Can you reproduce only the data starting with the line containing "Activate the filter greater-than-one toggle" and going on through the line containing "the broadcast signal", swapping "monitor" for "display" and leaving everything else unchanged?

##### Dataset

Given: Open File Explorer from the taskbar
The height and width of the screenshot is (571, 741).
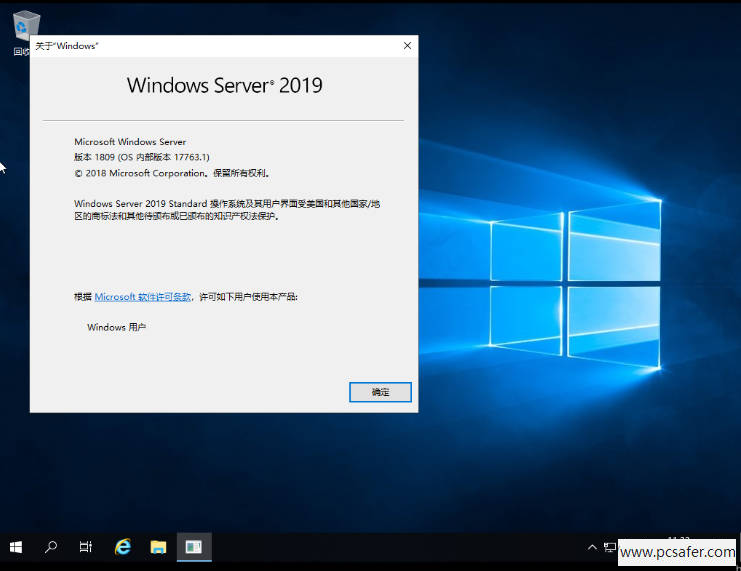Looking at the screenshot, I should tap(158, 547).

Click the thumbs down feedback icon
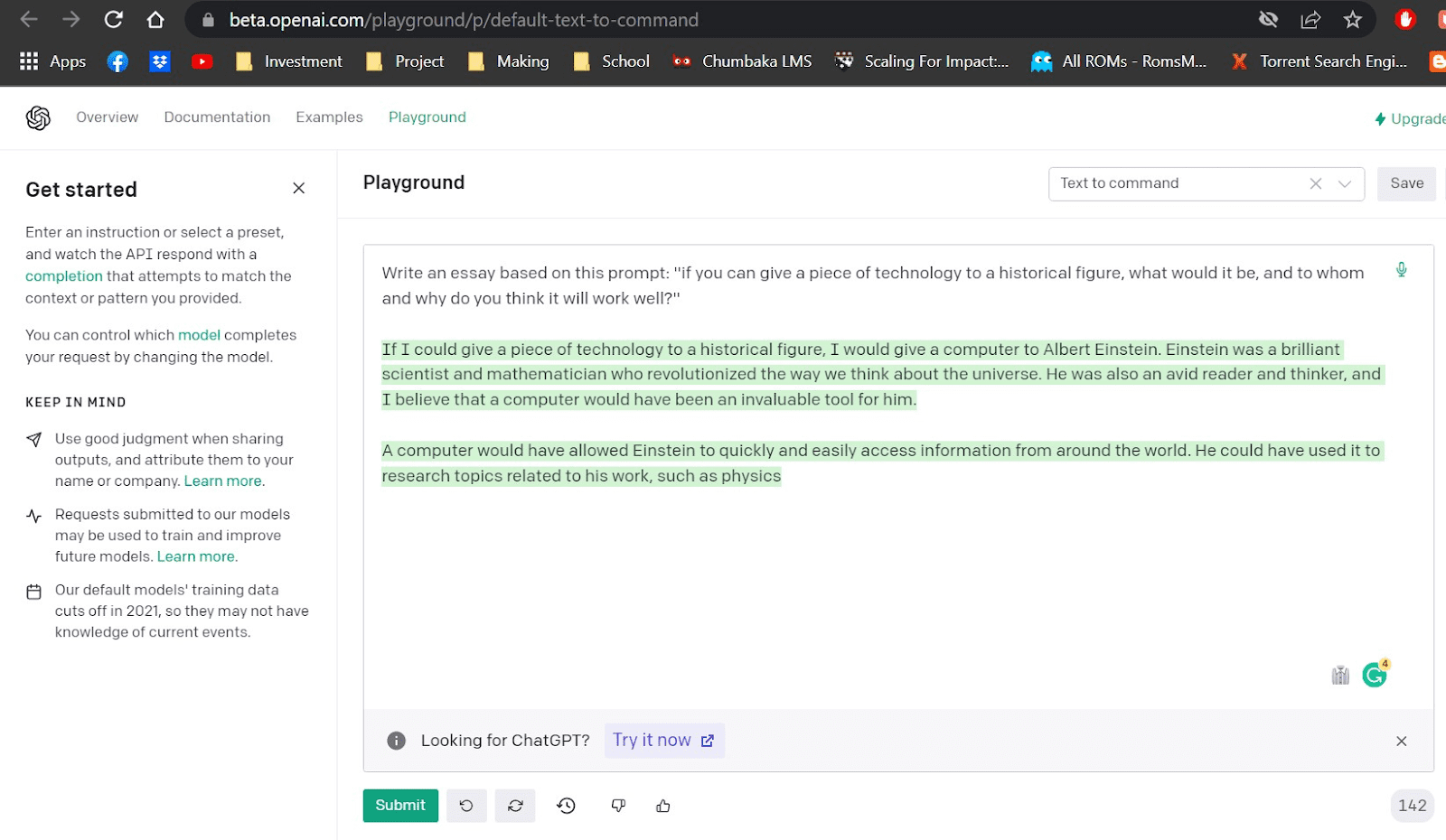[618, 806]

##########
##### Dataset

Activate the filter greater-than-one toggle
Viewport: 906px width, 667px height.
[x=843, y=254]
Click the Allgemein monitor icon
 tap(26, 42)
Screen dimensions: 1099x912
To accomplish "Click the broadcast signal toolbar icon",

##########

Task solution:
Activate the filter greater-than-one toggle
Viewport: 906px width, 667px height.
[x=843, y=254]
Click the Allgemein display icon
 tap(26, 42)
Screen dimensions: 1099x912
To accomplish "Click the broadcast signal toolbar icon",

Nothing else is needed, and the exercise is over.